• YOUR TASK:
Scan the entries that follow and copy out every line containing "computer".

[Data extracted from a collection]
◆ ◆ ◆ ◆ ◆ ◆ ◆

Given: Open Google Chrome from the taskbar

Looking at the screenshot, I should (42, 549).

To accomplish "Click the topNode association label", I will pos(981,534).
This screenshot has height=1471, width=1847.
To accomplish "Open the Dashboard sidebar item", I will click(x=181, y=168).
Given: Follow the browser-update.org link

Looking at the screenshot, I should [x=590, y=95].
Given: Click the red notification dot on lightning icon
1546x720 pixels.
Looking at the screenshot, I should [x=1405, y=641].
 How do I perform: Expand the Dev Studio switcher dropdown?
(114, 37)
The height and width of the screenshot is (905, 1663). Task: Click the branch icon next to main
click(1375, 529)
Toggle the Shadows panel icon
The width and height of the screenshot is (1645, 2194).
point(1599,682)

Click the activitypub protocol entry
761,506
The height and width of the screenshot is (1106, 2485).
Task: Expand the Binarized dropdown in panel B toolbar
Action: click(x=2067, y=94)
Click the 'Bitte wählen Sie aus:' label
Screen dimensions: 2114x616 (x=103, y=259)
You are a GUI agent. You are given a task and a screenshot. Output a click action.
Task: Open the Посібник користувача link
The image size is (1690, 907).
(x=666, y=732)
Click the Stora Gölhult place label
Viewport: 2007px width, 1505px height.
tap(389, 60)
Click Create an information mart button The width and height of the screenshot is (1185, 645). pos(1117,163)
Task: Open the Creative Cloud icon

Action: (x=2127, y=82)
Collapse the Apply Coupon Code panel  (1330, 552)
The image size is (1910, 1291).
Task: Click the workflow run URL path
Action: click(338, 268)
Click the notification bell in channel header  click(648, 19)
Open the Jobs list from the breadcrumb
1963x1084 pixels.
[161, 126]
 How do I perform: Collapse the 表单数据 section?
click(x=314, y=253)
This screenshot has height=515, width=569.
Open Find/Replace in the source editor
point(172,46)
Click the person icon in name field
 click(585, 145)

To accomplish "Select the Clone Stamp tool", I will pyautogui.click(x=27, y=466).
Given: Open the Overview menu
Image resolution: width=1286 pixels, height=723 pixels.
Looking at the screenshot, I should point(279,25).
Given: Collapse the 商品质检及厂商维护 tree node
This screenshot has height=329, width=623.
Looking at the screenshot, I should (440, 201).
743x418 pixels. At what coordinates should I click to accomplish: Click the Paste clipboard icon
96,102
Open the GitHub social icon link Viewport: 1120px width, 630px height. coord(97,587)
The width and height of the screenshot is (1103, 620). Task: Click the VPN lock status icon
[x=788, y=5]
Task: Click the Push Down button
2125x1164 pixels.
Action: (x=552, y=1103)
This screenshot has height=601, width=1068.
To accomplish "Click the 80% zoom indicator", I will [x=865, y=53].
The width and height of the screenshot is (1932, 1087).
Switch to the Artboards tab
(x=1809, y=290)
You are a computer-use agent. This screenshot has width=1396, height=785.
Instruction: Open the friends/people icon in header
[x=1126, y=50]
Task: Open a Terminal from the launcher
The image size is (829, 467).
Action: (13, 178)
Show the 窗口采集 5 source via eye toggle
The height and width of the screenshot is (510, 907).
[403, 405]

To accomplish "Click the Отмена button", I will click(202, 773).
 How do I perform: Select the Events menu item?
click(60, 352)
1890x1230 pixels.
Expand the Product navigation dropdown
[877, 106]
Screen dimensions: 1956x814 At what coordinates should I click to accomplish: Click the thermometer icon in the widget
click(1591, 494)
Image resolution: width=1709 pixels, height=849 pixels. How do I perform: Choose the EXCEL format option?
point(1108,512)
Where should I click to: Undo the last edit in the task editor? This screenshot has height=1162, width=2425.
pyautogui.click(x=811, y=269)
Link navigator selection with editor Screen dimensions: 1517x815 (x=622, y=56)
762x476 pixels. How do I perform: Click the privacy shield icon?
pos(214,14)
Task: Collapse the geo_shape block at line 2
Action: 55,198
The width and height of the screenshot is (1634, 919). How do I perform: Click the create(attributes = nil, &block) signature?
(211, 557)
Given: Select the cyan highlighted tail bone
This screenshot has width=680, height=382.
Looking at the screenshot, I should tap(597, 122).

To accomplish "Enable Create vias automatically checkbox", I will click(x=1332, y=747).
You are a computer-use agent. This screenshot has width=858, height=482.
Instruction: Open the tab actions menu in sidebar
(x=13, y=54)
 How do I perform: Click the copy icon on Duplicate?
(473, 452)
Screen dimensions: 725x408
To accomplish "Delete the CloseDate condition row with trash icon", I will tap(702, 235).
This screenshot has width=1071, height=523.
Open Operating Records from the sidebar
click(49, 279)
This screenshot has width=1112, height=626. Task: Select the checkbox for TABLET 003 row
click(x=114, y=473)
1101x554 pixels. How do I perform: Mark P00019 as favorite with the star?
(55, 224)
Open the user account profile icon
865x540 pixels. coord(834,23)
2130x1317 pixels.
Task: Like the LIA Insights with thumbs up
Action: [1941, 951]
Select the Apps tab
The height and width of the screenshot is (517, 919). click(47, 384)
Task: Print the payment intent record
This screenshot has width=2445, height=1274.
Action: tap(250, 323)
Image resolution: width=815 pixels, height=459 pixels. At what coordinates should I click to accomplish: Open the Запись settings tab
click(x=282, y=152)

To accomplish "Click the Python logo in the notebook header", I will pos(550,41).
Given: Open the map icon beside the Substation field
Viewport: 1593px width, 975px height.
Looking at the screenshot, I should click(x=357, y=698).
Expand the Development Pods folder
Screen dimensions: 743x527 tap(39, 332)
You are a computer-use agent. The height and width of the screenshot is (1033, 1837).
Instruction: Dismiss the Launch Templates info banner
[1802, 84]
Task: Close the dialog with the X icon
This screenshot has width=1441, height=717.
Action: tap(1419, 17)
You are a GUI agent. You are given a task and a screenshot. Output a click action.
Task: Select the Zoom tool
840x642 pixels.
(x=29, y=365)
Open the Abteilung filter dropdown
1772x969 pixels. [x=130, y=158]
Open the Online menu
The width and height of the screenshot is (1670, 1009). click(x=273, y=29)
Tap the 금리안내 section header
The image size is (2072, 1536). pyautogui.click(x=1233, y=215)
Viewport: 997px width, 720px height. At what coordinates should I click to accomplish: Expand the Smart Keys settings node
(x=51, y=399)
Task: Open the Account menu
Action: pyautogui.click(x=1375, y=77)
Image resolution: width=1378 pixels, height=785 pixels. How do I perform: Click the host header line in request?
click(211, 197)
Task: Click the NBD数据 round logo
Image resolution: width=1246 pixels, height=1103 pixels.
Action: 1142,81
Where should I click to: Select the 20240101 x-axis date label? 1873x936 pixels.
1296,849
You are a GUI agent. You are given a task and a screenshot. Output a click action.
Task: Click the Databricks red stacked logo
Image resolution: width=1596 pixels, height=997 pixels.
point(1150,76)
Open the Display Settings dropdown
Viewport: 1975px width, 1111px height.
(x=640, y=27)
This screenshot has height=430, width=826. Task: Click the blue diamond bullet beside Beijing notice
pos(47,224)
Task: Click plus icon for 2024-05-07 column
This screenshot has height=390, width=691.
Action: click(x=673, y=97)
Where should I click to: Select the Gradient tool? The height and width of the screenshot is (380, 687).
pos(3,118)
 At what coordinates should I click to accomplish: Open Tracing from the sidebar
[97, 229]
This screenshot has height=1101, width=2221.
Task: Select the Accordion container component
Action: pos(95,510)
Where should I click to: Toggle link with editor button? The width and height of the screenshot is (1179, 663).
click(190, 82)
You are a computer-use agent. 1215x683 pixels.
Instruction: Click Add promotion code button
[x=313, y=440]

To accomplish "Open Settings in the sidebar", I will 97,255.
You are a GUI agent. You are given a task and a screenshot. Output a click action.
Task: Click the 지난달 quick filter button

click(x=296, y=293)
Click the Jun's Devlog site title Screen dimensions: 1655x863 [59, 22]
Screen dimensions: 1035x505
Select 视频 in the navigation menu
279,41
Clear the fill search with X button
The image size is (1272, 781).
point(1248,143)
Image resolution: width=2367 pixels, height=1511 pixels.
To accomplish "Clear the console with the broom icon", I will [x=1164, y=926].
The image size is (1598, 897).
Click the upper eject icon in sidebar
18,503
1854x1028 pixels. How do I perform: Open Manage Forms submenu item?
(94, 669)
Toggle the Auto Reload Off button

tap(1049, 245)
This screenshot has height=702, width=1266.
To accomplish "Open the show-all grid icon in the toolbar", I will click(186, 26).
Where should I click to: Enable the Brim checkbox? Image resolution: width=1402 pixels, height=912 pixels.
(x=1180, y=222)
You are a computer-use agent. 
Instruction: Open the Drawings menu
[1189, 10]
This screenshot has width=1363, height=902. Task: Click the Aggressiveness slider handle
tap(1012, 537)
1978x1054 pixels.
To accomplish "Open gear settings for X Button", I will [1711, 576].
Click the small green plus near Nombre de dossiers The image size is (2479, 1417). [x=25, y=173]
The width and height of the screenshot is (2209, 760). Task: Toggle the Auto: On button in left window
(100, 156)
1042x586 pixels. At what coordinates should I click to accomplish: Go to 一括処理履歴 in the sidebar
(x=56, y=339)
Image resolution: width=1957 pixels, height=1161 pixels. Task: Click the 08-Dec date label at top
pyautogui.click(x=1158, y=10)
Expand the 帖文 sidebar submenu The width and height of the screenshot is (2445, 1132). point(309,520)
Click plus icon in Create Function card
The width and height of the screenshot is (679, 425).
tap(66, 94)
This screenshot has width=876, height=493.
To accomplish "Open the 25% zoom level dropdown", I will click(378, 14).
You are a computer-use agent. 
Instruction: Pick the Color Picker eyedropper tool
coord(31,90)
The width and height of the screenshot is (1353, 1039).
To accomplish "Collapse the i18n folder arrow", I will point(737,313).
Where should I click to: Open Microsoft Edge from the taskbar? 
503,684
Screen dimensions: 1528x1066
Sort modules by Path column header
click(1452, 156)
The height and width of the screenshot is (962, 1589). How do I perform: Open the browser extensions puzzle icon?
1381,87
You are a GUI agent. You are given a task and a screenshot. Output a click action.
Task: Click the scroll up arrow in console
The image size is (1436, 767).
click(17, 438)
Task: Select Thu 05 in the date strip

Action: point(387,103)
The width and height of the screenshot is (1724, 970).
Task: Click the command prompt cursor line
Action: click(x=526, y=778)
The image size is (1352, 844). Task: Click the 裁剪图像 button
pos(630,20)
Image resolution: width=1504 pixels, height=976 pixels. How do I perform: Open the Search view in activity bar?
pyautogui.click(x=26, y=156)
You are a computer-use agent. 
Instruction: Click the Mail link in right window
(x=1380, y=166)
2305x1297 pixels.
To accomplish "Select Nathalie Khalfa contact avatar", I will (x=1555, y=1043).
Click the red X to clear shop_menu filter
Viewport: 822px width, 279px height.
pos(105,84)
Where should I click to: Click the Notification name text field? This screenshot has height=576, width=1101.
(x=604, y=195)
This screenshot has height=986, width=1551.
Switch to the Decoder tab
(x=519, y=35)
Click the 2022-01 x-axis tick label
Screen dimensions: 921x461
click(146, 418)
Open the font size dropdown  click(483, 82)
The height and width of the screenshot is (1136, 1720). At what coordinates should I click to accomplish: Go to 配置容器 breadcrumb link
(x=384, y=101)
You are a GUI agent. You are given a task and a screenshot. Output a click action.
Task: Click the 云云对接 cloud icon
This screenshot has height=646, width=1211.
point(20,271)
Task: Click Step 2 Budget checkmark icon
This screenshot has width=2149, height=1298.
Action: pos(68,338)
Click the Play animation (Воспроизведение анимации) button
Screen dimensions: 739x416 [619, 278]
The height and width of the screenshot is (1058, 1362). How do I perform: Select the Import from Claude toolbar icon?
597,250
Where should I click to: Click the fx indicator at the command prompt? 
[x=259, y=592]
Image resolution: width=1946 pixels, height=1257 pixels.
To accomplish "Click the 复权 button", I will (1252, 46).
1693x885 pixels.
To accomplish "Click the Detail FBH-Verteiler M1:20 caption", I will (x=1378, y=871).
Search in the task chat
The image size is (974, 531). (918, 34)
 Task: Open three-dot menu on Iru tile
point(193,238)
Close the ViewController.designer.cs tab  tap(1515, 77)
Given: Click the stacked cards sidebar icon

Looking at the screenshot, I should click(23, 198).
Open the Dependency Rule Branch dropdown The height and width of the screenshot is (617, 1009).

◆ ◆ ◆ ◆ ◆ ◆ ◆

• RESPONSE TO THIS TASK:
You are a computer-use agent. This screenshot has width=1396, height=785.
You are a computer-use agent. This screenshot has width=858, height=482.
You are a computer-use agent. The height and width of the screenshot is (1033, 1837).
You are a computer-use agent. 1215x683 pixels.
You are a computer-use agent. 
You are a computer-use agent. 
You are a computer-use agent. 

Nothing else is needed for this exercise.